There are reasons to stress all year long, but the added
social events and holiday tasks in November and December consistently encourage
us to overdo it. People expect things from us, and we place expectations on
ourselves.
Sometimes – or a lot of times – “just” getting to work,
paying bills, keeping house, caring for others, and maintaining some modicum of
basic health is an overwhelming goal. Add
the holiday season expectations, and those of us with MS can be vulnerable to increased
symptoms.
I firmly believe that these suggestions are good for anyone,
those in perfect health and those with chronic illnesses. It’s just that what may be optional for them
is critical for us.
Establish the minimum: Decide what the absolute minimum is that you
need to do to maintain your health and be happy this season. Not being able to do everything we want to do
is a daily harsh reality with MS, but being strategic about how we spend our
time and energy can help alleviate the discouragement.
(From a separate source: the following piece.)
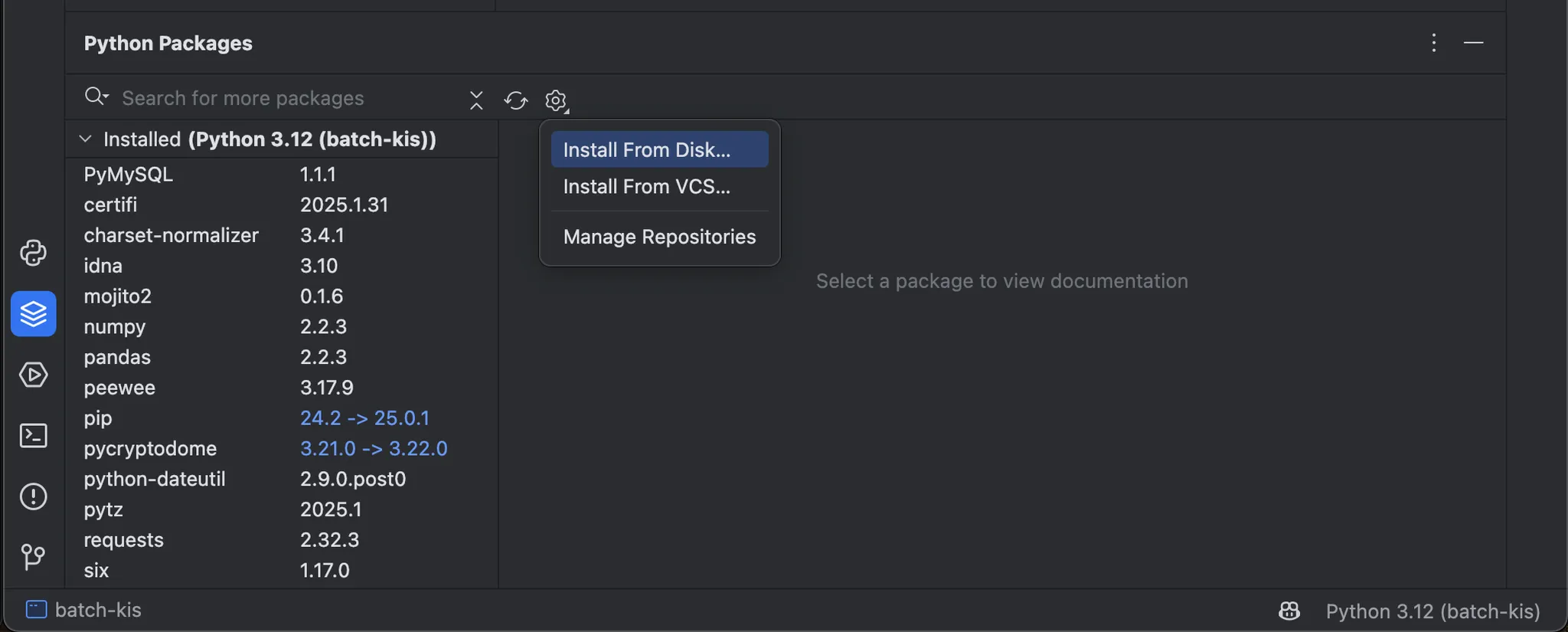Open the Python Console tool window

(33, 253)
For holiday tasks, be very clear on what is needed and what
is preferred. Anything beyond what is
necessary is a choice, not an obligation.
Sometimes just a shift in thinking can change how I feel from resentment
to joy. If I’m doing something expected
and I’m coming from a place of resentment, I will suffer. When I’m gifting, I’ve
decided this is something I’ve chosen to do and I’ll feel good doing it. When it’s appreciated, it’s only an added
bonus.
Reduce the demands:
Ask yourself the following:
- How can I do this so that it lessens my burden?
- Can someone help?
- Does it need to be done at all?
- Can it be done at a different level of effort?
- Can I purchase it without compromising my finances?
- When someone asks me to do something, I’ll ask them the
questions above. I’ll ask myself: Would I enjoy it, and can I do it without
overloading myself? If I’ll resent it, I better adjust my attitude or not do
it.
Organize and plan
ahead: Don’t expect to remember everything without any extra effort. I keep a list of holiday season tasks that I
want to make sure I do each year. It includes things I’ve done in the past, mailing
due dates for cards and packages, gifts given, gifts received, thank you notes
sent, and events attended.
If possible, I’ll proactively schedule time off from work to
do holiday tasks. Trying to accomplish
them all during evenings and weekends often doesn’t allow enough rest for
maintaining health.
Make room for joy:
Connect with loved ones in person or by phone, text or letter. For many years
I’ve alternated between Christmas cards sent in December and New Year’s cards sent
in January depending on how much I had to do that season. Some years I didn’t
send cards at all.
Include time to recharge in ways you love that feed your
soul. I love getting outside and moving
my body. It’s important to not just set sights on getting through the holiday
season. Experiencing joy along the way
is crucial for my sanity, and I will not do without just because I have a
chronic illness.
Adjust to changing
plans: I’d forecasted the things I would do this holiday season to match a
level that I thought could accommodate my MS fatigue. Then my career placed demands on me I hadn’t
anticipated. Sure, I whined about the surprise
demands before verbalizing that it’s my choice to participate. The truth is I want to do these events; it’s
only the scheduling that frustrated me given it challenges me with
fatigue. To adjust, I found time on the
work schedule where I could come in late or take some time off to offset the
longer days. I also talked to a couple
people who scheduled the events and asked them to consider spacing them out if
done again in the future.
Receive judgement
with compassion: People will judge the choices you make. Understanding that we can no longer do
everything we’ve always done is hard to take for those that know and love
us. Sometimes it’s not about the task,
it’s about them wishing our health will be okay. It’s hard for us, but it’s also hard for them
to accept that we have a serious illness that affects every aspect of our lives.
Other times due to the invisible symptoms we experience and successfully accommodate,
they forget we have limitations. It’s up
to us to share our limitations when they affect others. No one who cares about us really wants our
health compromised because of them. Usually
they don’t understand that the little things could be a tipping point for us
that requires a long time to recover.
It takes a lot of effort to live well with a chronic illness
among people that have much more natural energy. They haven’t been forced to
face these issues, and they may not understand how little things for them can
be big things for us. It’s our job to
take care of ourselves while nurturing relationships and living a life we love.